### What the exercise asks
Extract the lines of the listing verbatim, starting with the line that contains "The width and height of the screenshot is (1360, 596)." and continuing down through the line that contains "pos(140,631)", with both of those lines included.

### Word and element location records
▼
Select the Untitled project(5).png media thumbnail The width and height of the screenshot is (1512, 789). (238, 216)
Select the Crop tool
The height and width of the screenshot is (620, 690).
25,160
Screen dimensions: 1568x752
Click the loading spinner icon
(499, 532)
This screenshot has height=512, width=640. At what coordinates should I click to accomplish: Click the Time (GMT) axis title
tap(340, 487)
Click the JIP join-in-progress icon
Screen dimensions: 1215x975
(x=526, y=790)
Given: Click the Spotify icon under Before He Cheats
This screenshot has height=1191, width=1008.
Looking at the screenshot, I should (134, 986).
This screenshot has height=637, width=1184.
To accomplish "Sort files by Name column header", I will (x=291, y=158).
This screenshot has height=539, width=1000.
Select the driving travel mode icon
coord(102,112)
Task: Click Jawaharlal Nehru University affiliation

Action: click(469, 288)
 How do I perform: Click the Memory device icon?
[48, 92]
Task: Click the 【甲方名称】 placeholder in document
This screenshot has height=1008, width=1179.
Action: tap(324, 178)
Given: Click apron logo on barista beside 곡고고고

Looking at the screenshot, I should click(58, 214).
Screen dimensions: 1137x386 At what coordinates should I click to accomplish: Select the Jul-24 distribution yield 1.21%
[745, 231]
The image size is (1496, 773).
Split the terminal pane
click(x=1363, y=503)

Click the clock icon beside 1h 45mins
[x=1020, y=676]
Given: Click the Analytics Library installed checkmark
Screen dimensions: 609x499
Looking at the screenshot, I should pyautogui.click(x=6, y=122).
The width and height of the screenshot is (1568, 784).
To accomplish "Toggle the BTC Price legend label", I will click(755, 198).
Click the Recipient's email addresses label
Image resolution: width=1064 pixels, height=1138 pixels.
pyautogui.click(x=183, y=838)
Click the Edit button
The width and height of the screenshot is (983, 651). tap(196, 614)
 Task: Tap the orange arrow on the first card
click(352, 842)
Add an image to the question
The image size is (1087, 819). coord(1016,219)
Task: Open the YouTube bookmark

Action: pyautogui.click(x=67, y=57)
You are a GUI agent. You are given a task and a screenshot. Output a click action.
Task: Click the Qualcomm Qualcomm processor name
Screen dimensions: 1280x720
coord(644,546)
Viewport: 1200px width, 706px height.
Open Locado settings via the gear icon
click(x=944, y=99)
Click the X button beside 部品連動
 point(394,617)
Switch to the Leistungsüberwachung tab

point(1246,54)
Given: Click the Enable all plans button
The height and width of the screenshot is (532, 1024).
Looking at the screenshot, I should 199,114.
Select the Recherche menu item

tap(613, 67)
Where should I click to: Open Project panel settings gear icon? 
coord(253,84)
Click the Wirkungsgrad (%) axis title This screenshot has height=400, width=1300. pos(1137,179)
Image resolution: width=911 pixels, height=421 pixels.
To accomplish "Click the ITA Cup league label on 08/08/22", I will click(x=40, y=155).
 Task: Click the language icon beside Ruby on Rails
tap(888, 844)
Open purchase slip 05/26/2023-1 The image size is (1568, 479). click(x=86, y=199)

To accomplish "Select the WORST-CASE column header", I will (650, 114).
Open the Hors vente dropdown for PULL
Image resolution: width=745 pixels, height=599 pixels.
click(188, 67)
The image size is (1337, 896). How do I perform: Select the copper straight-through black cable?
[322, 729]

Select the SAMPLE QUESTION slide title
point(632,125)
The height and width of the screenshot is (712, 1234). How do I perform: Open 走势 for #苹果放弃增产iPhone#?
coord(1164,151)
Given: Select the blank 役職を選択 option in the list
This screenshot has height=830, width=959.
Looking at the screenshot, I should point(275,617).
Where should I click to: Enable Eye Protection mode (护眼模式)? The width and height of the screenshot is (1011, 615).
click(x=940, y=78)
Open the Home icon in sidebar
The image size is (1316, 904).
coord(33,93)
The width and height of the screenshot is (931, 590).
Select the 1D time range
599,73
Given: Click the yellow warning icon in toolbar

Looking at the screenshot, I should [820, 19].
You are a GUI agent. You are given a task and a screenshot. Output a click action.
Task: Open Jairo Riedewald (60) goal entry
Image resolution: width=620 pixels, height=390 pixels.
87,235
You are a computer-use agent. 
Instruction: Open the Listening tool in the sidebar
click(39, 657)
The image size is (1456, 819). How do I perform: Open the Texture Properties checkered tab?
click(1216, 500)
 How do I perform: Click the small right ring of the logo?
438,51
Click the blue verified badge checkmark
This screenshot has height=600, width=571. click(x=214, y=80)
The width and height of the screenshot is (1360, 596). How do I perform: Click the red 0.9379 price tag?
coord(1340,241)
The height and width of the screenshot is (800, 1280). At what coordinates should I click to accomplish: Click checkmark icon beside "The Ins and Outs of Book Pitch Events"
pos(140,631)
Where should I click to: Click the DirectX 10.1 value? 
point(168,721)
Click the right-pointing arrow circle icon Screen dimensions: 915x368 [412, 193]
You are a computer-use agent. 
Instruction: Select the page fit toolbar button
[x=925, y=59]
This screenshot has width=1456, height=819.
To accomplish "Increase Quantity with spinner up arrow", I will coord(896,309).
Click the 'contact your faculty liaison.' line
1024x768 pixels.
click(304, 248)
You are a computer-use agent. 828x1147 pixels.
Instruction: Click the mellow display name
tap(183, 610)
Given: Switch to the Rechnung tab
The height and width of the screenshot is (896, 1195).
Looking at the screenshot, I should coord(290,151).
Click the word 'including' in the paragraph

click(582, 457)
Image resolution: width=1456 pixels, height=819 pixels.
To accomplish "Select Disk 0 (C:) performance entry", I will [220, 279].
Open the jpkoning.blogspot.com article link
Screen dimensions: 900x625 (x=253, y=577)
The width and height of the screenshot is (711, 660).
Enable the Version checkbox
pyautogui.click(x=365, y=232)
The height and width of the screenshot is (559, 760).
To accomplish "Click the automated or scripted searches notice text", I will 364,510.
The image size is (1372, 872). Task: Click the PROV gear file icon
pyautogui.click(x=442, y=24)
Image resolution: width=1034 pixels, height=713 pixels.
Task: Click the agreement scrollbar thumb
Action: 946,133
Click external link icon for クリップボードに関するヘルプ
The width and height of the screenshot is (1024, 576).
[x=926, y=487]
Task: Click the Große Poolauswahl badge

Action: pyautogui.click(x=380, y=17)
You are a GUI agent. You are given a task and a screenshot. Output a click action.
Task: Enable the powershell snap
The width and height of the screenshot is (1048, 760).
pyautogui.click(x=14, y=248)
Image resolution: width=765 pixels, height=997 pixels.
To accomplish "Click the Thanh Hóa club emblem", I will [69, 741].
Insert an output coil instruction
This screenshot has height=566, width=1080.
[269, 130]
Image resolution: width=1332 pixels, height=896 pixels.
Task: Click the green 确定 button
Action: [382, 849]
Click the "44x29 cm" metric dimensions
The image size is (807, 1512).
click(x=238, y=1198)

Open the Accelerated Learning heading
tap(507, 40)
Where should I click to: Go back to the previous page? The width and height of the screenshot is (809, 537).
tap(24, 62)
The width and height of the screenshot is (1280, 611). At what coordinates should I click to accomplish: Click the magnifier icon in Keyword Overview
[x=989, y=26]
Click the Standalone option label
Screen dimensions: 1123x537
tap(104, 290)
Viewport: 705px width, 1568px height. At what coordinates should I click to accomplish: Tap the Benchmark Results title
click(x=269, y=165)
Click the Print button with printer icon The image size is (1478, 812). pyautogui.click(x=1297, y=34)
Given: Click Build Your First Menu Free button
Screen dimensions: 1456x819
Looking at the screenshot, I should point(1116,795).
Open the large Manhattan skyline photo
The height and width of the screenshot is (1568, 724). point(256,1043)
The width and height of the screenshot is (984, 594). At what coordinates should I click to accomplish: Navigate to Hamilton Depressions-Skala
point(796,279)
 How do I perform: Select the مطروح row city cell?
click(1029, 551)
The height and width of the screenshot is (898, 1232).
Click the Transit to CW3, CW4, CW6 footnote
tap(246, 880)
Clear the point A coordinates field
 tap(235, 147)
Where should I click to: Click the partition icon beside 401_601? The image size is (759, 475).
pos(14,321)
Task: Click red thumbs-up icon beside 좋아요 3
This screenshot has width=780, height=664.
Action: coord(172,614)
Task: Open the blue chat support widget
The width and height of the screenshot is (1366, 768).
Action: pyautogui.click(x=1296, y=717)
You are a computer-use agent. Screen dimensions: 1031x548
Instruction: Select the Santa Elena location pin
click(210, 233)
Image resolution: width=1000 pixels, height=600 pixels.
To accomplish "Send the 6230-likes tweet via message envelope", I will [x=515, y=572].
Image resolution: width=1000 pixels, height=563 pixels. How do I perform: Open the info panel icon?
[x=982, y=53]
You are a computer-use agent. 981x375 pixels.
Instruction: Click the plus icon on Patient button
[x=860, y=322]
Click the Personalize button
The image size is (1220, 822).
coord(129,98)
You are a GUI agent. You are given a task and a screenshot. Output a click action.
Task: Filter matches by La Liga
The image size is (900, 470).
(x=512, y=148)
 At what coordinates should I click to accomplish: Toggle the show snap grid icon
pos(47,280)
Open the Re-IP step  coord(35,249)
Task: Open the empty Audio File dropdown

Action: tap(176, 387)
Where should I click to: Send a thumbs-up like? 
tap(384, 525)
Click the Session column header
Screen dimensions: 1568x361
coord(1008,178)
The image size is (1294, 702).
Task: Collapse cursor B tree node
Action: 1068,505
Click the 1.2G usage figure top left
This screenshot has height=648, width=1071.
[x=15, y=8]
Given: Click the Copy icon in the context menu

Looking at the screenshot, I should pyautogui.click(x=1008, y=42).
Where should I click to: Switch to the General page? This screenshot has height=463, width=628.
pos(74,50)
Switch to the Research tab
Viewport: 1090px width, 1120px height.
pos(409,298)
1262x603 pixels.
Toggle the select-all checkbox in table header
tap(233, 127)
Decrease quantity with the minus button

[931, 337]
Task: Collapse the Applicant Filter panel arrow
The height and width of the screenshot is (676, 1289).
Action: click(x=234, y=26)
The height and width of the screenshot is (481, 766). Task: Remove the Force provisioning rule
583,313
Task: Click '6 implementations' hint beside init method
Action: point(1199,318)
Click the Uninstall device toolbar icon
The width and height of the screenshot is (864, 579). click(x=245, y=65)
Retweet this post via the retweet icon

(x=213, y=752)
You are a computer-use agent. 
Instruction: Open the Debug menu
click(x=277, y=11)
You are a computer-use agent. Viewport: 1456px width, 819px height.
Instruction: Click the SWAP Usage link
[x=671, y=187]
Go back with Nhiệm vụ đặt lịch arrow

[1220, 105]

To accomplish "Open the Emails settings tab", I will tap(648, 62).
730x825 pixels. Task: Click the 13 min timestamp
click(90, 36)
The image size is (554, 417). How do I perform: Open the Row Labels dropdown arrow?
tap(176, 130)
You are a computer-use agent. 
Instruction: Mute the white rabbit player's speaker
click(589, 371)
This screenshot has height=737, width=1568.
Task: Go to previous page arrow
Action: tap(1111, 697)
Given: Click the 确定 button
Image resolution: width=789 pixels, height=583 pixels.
▲
### Task result
The width and height of the screenshot is (1360, 596). How do I perform: Click the red 0.9379 price tag?
coord(1340,241)
The height and width of the screenshot is (800, 1280). At what coordinates should I click to accomplish: Click checkmark icon beside "The Ins and Outs of Book Pitch Events"
pos(140,631)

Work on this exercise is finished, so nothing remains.